Work instructions
Pictures found in the material must be left out, and every line returned as written.

Records for this task
───
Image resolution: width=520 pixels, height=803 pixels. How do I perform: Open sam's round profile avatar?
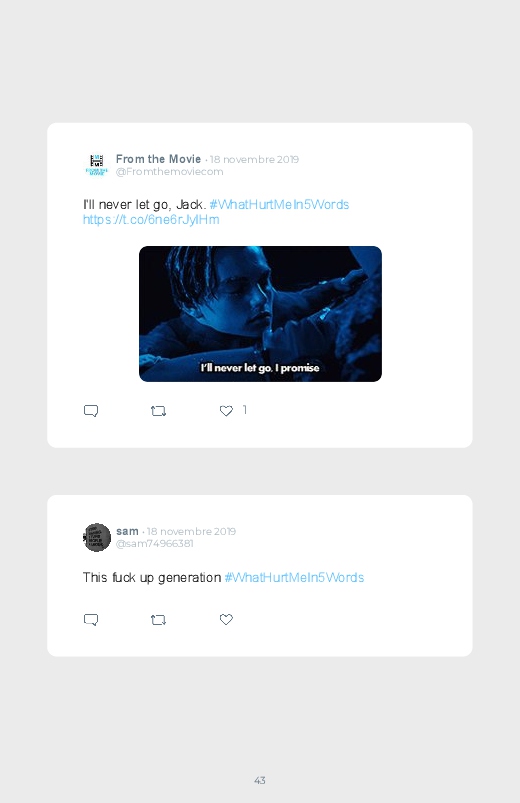97,537
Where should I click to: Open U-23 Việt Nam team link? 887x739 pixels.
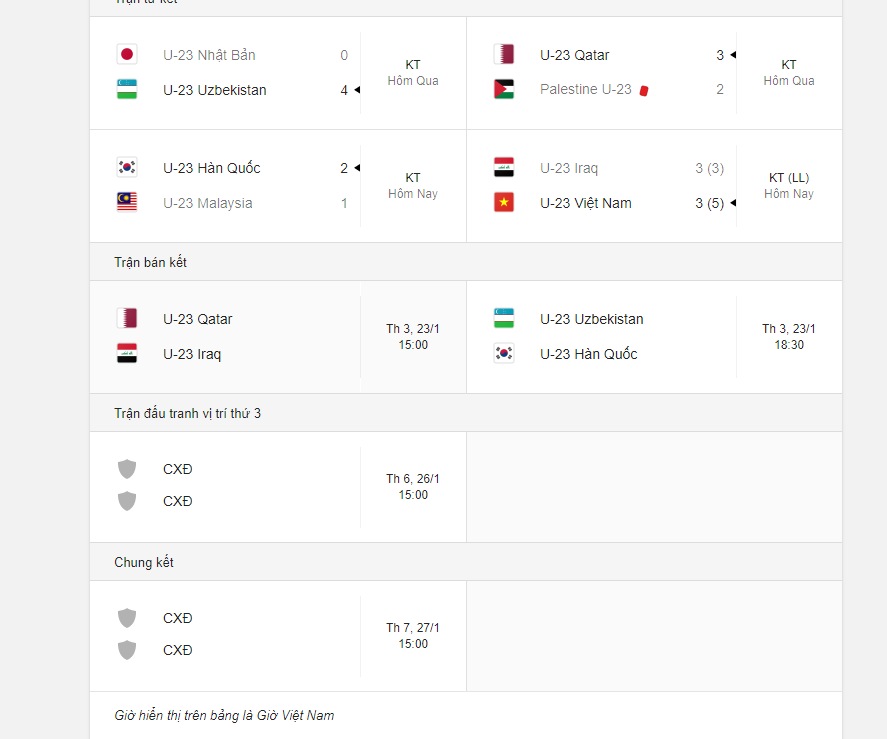pyautogui.click(x=585, y=203)

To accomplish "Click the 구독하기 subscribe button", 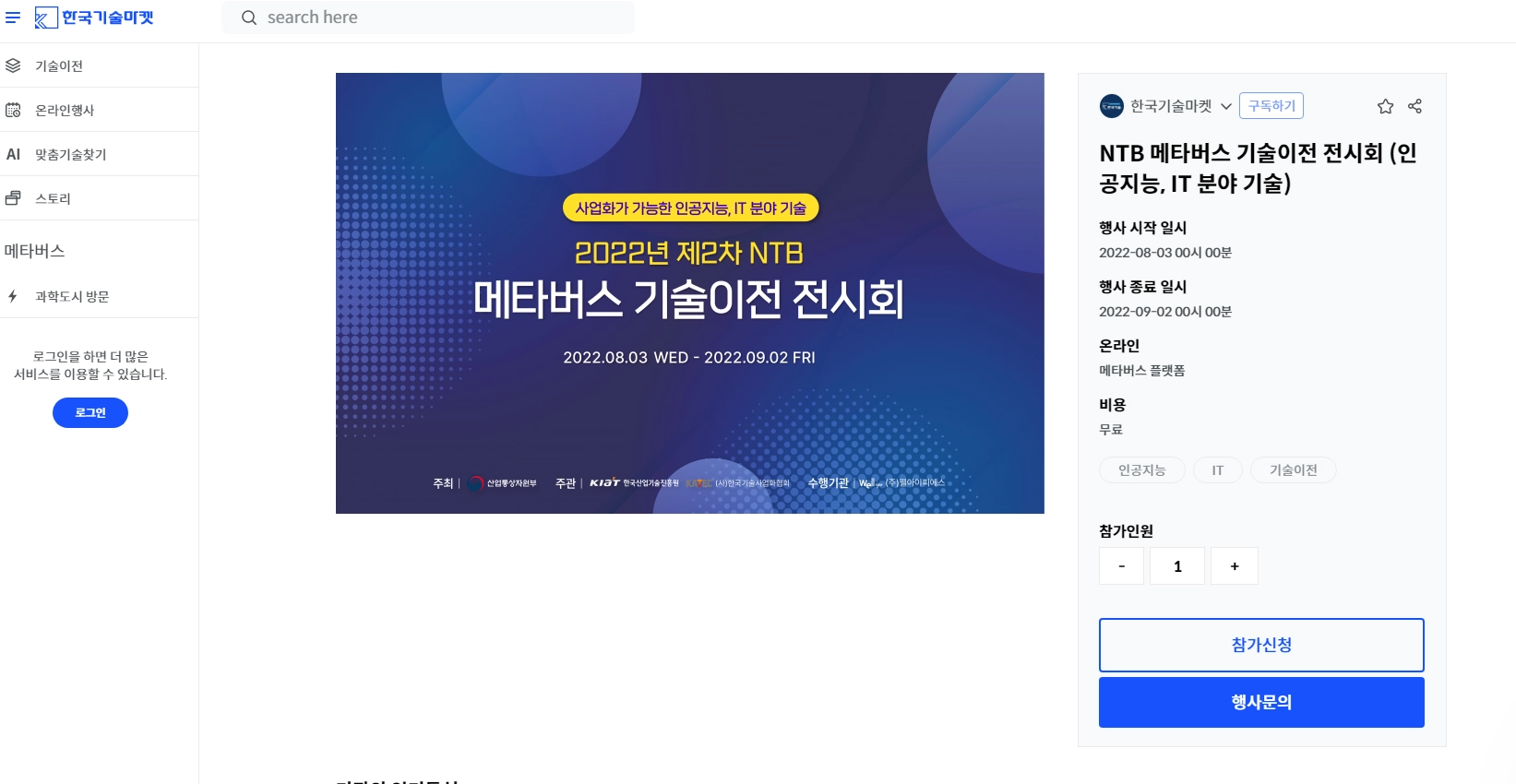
───
Exercise solution
Image resolution: width=520 pixels, height=803 pixels. How do I perform: Open sam's round profile avatar?
97,537
Where should I click to: Open U-23 Việt Nam team link? 887x739 pixels.
pyautogui.click(x=585, y=203)

To accomplish "Click the 구독하기 subscribe button", 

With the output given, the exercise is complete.